Court Opinion

ID: 9508721
Source: CourtListenerOpinion
Date Created: 2023-08-06 21:36:59.799041+00
Date Added: 2024-06-11T09:07:36.922205
License: Public Domain

MR. JUSTICE SHEEHY,
concurring specially:
“26-1-201. Questions of law. Except as provided in Art. II, section 7, [liable or slander] of the Montana Constitution, all questions of law, including the admissibility of testimony, the facts preliminary to such admission, the construction of statutes and other writings, and other rules of evidence, must be decided by the court. (Emphasis added.)
“26-1-202. Questions of fact. If a trial is by jury, all questions of fact other than those mentioned in 26-1-201 must be decided by the jury, and all evidence must be addressed to them, except as otherwise provided by law ...”
There is a curious ambivalence in the dissent. The dissenters, dissatisfied with the finding of the majority that this case did not involve a demand note, now contend that whether it was a demand note is a question of fact for the jury. The “construction” or legal effect of the writing as to a demand note here is a question of law, wholly to be determined by the court. The dissenters want a jury to decide this question of law.

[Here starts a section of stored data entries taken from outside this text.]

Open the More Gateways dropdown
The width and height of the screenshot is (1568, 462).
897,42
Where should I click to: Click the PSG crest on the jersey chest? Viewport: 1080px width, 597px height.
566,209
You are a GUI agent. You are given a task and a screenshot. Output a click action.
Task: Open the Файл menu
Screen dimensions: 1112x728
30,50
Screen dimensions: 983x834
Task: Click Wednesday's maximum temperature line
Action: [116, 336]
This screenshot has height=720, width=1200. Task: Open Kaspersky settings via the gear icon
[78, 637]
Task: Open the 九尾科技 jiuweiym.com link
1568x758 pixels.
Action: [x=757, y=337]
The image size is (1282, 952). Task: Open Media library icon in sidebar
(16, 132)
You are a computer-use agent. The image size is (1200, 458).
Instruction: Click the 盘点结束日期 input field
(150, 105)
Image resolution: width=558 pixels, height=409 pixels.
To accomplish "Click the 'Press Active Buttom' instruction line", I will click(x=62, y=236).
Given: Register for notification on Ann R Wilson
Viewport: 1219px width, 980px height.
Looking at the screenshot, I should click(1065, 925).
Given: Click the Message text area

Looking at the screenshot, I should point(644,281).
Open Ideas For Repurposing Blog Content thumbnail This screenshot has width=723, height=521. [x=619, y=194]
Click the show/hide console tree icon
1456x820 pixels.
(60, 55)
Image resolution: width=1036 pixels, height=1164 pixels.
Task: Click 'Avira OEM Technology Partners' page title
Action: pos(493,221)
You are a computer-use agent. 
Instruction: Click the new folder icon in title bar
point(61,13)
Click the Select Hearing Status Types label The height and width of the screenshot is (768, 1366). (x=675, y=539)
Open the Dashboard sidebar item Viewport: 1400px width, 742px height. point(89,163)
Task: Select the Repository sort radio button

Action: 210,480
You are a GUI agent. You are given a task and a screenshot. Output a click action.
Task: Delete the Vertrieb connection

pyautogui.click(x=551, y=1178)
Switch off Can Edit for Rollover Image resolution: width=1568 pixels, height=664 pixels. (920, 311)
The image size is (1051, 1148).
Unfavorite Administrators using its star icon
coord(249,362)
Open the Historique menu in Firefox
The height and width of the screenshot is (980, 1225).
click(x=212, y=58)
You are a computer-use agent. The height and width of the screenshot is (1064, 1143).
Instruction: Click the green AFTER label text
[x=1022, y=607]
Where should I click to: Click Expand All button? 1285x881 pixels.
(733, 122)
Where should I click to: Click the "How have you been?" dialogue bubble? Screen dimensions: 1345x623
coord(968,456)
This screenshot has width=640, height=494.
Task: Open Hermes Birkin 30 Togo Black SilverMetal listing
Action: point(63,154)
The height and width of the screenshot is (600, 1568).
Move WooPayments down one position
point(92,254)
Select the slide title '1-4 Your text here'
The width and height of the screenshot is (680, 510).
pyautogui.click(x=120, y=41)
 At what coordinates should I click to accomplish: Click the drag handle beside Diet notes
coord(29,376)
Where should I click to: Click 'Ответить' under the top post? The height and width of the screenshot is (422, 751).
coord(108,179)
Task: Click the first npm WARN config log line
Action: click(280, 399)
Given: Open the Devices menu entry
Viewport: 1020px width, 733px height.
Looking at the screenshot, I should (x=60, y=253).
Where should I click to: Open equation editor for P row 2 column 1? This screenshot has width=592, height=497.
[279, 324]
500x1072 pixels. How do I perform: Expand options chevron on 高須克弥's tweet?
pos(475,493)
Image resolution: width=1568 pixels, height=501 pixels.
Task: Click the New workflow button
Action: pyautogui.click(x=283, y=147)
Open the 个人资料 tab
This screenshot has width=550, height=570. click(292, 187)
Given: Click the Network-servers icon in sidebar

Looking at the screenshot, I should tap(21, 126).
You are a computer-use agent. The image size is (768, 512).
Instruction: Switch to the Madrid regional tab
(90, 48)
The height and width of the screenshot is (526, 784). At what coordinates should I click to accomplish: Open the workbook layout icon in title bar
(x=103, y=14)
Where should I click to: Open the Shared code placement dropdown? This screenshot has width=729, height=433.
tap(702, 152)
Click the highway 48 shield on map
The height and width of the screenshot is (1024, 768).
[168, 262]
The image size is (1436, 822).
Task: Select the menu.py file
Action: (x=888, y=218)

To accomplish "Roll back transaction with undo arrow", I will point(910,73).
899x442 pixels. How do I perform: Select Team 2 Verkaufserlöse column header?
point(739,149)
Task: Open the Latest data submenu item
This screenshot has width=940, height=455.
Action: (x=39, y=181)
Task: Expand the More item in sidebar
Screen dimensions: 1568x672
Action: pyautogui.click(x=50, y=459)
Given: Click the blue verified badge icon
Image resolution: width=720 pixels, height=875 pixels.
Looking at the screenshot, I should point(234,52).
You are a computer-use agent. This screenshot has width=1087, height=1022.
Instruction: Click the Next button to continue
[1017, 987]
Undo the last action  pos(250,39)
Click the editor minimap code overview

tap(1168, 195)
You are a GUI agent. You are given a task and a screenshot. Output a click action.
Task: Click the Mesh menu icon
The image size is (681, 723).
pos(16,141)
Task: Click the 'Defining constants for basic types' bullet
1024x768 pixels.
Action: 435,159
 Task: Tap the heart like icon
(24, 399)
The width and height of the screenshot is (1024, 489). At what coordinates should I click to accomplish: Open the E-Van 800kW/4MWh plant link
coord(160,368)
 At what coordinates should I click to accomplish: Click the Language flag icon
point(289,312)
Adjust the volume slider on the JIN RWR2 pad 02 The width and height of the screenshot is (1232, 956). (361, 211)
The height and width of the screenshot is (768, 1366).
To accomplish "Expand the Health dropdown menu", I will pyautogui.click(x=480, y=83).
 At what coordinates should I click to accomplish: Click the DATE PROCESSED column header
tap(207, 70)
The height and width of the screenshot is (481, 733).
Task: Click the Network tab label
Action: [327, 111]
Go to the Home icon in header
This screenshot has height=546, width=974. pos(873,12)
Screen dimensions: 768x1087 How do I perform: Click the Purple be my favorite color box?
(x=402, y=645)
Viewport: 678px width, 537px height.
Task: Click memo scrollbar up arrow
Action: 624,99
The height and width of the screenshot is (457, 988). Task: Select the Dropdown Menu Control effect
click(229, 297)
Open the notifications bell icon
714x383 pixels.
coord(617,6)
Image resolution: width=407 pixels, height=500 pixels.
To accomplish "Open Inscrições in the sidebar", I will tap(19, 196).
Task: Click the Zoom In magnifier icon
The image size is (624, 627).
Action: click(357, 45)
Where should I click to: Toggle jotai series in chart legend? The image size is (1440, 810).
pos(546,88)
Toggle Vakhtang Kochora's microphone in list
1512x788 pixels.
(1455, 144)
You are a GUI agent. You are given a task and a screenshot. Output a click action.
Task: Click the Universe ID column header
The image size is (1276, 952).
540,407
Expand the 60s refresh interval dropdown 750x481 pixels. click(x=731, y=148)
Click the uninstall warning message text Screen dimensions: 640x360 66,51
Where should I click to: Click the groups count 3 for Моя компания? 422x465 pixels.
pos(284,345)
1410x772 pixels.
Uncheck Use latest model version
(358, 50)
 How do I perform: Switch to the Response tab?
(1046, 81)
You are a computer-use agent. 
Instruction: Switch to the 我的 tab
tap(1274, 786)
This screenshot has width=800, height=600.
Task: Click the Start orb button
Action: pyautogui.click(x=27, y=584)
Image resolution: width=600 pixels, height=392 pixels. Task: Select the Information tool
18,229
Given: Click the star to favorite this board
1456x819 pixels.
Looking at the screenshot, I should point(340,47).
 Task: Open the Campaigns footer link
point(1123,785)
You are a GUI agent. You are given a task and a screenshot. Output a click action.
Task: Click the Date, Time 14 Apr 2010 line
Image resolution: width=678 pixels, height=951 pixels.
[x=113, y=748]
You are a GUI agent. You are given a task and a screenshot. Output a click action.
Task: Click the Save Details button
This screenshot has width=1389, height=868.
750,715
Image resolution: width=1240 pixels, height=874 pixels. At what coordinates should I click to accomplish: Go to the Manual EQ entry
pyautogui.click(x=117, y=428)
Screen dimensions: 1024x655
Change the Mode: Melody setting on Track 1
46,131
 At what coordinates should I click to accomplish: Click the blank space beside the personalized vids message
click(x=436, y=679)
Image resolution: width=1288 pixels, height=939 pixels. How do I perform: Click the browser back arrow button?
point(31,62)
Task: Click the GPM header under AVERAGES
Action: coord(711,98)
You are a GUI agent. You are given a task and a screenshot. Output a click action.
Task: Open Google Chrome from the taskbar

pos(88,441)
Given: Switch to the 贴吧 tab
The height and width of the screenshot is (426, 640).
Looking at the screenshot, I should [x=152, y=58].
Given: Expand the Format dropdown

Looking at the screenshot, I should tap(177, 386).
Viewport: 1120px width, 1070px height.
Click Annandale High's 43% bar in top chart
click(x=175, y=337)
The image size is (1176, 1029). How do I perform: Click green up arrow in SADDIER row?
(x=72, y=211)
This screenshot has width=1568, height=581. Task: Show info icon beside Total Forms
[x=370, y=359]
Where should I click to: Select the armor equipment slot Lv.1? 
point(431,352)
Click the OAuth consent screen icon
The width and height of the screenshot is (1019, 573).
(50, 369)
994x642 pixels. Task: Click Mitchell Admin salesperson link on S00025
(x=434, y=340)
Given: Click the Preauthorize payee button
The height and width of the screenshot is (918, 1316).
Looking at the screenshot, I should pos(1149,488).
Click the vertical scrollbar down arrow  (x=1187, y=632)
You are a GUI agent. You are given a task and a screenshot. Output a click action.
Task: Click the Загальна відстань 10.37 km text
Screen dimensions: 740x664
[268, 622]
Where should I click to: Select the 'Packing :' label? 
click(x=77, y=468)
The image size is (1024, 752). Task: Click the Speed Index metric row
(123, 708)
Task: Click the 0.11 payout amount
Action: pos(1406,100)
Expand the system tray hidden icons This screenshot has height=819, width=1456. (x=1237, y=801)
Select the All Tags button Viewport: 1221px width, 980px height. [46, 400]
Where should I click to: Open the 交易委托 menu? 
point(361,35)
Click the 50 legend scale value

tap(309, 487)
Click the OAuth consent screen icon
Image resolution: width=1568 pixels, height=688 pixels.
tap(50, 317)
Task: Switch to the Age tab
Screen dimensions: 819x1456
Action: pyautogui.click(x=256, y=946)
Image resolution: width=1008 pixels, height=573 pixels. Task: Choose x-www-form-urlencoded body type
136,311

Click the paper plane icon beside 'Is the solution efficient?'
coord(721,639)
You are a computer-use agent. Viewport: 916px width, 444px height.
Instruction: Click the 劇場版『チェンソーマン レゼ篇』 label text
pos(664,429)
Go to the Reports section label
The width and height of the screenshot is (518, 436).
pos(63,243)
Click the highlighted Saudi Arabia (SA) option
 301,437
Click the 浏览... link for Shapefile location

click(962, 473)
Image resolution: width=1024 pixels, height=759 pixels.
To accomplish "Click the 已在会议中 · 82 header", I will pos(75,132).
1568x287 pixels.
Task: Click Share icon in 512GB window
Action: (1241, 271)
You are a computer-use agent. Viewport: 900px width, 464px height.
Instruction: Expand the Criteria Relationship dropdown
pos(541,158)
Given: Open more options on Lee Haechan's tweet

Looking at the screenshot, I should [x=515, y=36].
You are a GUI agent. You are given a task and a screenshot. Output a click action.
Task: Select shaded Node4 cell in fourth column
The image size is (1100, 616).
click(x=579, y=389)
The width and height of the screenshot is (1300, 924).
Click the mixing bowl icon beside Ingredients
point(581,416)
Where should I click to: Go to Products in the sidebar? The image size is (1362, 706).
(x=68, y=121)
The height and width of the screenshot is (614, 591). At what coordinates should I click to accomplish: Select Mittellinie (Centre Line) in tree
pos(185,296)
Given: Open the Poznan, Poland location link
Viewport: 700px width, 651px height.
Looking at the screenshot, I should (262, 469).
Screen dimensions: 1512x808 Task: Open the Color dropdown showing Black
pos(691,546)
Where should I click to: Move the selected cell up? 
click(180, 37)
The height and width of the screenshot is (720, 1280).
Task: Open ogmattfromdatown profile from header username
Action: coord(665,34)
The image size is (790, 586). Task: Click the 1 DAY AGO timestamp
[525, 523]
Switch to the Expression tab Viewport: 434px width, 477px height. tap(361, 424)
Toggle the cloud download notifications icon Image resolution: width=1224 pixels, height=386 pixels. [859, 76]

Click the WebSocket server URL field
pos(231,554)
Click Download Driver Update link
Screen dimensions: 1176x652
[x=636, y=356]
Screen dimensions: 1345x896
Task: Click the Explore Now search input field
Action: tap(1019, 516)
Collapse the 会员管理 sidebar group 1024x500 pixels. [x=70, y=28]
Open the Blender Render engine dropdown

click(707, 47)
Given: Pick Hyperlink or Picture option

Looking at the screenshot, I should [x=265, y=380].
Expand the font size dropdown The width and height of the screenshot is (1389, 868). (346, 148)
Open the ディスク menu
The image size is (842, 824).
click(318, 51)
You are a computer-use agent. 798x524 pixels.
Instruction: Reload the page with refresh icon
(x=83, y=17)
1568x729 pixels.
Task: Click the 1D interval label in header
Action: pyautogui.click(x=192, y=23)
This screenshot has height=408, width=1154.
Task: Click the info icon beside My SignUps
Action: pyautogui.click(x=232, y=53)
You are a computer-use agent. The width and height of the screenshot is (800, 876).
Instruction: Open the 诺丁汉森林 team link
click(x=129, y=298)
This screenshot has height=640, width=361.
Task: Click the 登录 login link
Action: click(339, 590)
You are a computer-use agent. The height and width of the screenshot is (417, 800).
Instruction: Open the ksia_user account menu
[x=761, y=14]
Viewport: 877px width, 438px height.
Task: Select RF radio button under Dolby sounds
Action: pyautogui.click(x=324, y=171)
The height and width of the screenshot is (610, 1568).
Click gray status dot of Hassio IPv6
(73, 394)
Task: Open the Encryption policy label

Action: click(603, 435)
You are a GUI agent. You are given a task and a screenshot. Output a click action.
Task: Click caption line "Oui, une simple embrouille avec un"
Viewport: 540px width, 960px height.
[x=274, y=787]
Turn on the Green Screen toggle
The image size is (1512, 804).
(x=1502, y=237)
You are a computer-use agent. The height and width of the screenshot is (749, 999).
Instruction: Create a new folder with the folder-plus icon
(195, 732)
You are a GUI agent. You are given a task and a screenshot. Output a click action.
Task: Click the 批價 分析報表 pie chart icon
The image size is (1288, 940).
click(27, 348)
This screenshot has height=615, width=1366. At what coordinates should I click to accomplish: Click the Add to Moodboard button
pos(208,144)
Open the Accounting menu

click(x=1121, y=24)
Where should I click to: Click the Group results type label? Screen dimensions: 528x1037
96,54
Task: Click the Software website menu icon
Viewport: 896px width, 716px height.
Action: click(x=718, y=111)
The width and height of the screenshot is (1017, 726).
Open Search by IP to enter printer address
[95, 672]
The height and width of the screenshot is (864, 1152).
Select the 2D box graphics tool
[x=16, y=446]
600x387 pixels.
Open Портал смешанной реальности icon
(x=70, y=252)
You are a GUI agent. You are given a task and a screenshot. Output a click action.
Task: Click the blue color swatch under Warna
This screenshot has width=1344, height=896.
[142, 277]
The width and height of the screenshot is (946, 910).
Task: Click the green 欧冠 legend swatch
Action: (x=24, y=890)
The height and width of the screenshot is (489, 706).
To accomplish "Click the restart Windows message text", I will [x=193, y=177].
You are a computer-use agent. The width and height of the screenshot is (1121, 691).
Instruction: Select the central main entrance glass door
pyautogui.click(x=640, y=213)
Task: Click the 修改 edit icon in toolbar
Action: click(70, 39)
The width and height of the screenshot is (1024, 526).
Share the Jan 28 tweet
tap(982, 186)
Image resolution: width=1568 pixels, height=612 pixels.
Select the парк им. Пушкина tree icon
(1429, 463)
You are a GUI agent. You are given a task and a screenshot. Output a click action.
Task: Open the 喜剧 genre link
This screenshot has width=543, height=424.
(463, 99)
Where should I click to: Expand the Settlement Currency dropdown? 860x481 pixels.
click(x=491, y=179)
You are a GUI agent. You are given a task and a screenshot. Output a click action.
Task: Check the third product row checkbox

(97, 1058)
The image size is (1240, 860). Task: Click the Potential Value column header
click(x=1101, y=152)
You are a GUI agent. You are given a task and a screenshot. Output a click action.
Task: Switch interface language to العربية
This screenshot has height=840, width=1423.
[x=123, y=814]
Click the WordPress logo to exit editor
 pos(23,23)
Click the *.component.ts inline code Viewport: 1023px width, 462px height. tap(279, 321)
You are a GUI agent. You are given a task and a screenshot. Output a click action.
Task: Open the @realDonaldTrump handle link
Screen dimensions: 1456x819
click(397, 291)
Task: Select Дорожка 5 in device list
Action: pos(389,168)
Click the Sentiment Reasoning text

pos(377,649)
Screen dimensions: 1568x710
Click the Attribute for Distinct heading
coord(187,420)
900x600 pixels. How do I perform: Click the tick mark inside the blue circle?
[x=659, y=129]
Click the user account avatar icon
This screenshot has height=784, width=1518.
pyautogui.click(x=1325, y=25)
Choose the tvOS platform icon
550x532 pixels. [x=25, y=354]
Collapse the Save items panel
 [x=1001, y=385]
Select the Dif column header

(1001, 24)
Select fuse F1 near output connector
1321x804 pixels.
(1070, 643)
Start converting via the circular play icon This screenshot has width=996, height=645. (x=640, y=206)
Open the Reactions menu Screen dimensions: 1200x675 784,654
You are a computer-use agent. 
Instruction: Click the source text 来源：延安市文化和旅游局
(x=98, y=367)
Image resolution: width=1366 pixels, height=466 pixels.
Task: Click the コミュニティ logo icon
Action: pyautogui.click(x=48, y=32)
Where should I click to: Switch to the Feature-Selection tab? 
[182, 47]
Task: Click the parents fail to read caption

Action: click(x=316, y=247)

The recitation in the dissent of the alleged financial problems of NLL ignores the conflicting evidence, some of which is catalogued in the majority opinion, and particularly ignores the appellate rule that where there is conflicting evidence in the record, the credibility and weight to be given the evidence is in the premise of the jury and not the Supreme Court, Anderson v. Jacqueth (1983), 205 Mont. 493, 668 P.2d 1063, and that in examining the sufficiency of the evidence, the reviewer thereof will do so in a light most favorable to the prevailing party, presuming that the jury findings are correct. Gilmore v. Mulvihill (1940), 109 Mont. 601, 98 P.2d 335. The decision on questions of fact based on conflicting evidence is peculiarly within *39the province of the jury. The dissent wants questions of fact to be decided by the court.
The very heart of NLL’s case against the Bank is that the instrument in question was not a demand note. Recognizing this, the dissenters, giving no regard to the language of the note, the decisions of courts interpreting that exact language, and the provisions of the Uniform Commercial Code persist in calling the instrument here a demand note.
It is clear that the instrument, a copy of which is affixed to the majority opinion, does not fit the definition of a demand instrument in § 30-3-108, MCA.
It is equally clear that the instrument in question fits the definition of an instrument payable at a definite time:
“30-3-109. Definite time. (1) An instrument is payable at a definite time if by its terms it is payable:
“(a) on or before a stated date or at a fixed period after a stated date; or
“(b) at a fixed period after sight; or
“(c) at a definite time subject to any acceleration; or .. . (Emphasis added.)”
The instrument at bar is clearly a note payable at a definite time under the foregoing definition. It contains a stated date when it is due and that definite time is subject to an acceleration by the Bank, by making a demand.
Typewritten into the note are the due date “10-4-83,” and the figures “120,” setting the days after the date of the note when it is payable if no demand is made. The dissenters claim that the note is ambiguous. Yet, if it were ambiguous, under the UCC, handwritten terms control typewritten and printed terms, and typewritten control printed. Section 30-3-118(b), MCA.
The dissenters ignore the language contained in the note, “upon default, the bank may declare the entire unpaid principal and accrued interest immediately due, without notice, and borrower must then pay that amount.” An acceleration clause is completely inconsistent with a demand instrument.
Because this instrument provides that “if no demand is made, borrower shall pay 120 days after the date of this note” by the very terms of the note, an actual demand is necessary to mature the promissory note. Peterson v. Valley National Bank of Phoenix (1967), 102 Ariz. 434, 432 P.2d 446, 451. Additional authority construing such instruments as not to be demand notes may be found *40in Shaughnessy v. Mark Twain State Bank (Mo. App. 1986), 715 S.W.2d 944, 951-52. That case also cites Reese v. Fort Missouri Bank and Trust Company (Mo. App. 1983), 664 S.W.2d 530.
The weakness of the dissenter’s position as to the nature of this note is shown in its discussion of the language of the note which calls for an increase in interest upon default. Their cited cases indicate that such a provision means that an actual demand is necessary. It sounds paradoxical, but if an actual demand is necessary, the instrument is no longer a demand note. A cause of action against a maker of a demand instrument accrues upon its date, and no further demand is necessary. Section 30-3-122, MCA.
I interpose this special concurrence because otherwise the assertions in the dissent might go unchallenged.